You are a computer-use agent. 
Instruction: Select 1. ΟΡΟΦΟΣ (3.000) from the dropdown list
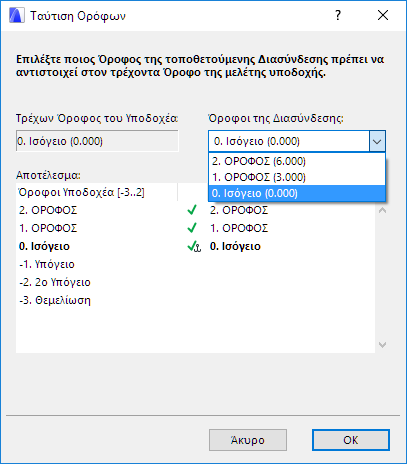pos(297,177)
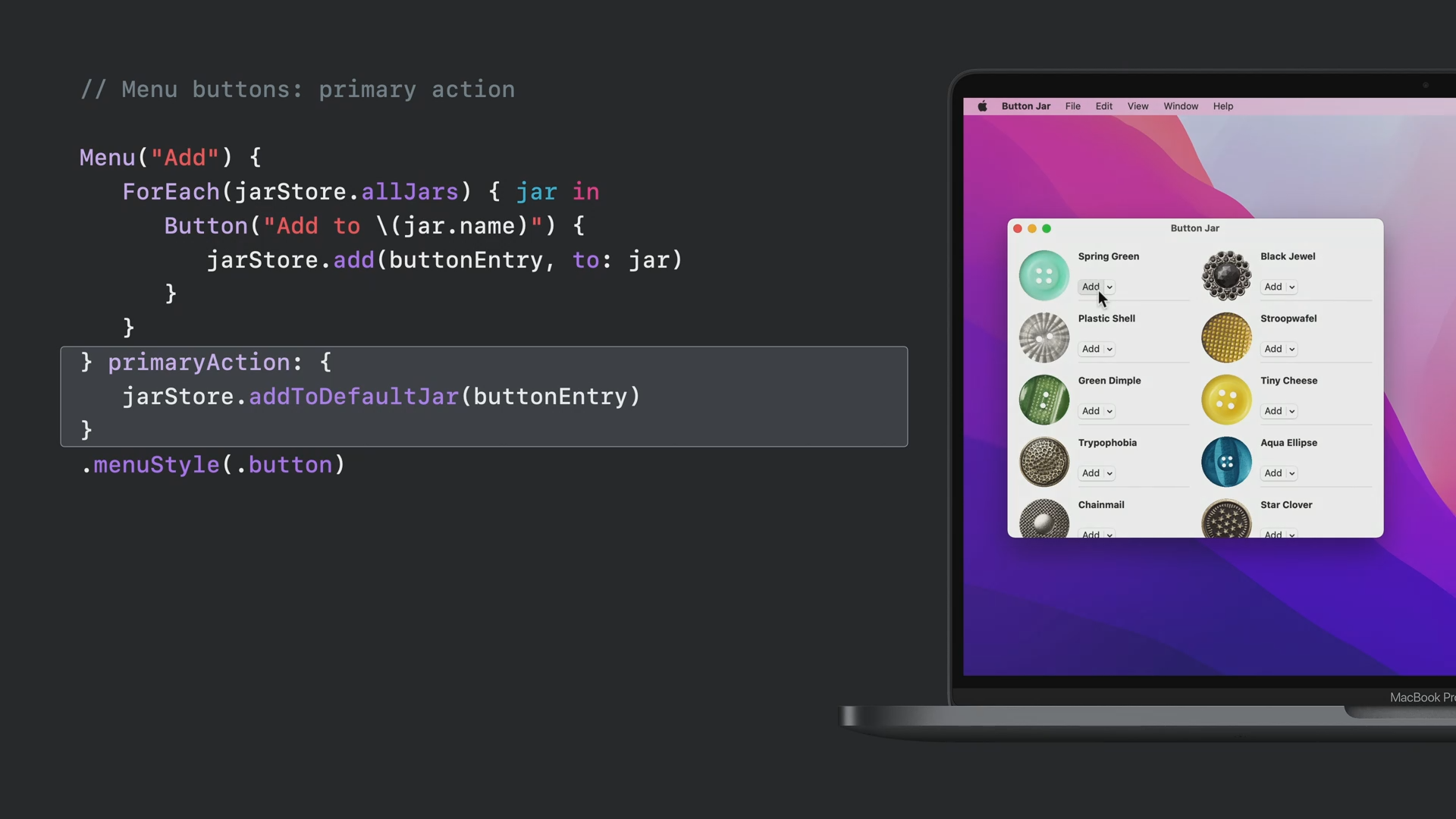Select the Stroopwafel button thumbnail

1226,337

----

**DIRECTIONS FOR THIS TASK:**
Could you reproduce the listing above with "dropdown list" swapped for "drop-down menu", leaving everything else unchanged and omitting the pictures?

**THE ANSWER:**
You are a computer-use agent. 
Instruction: Select 1. ΟΡΟΦΟΣ (3.000) from the drop-down menu
pos(297,177)
Select the Stroopwafel button thumbnail

1226,337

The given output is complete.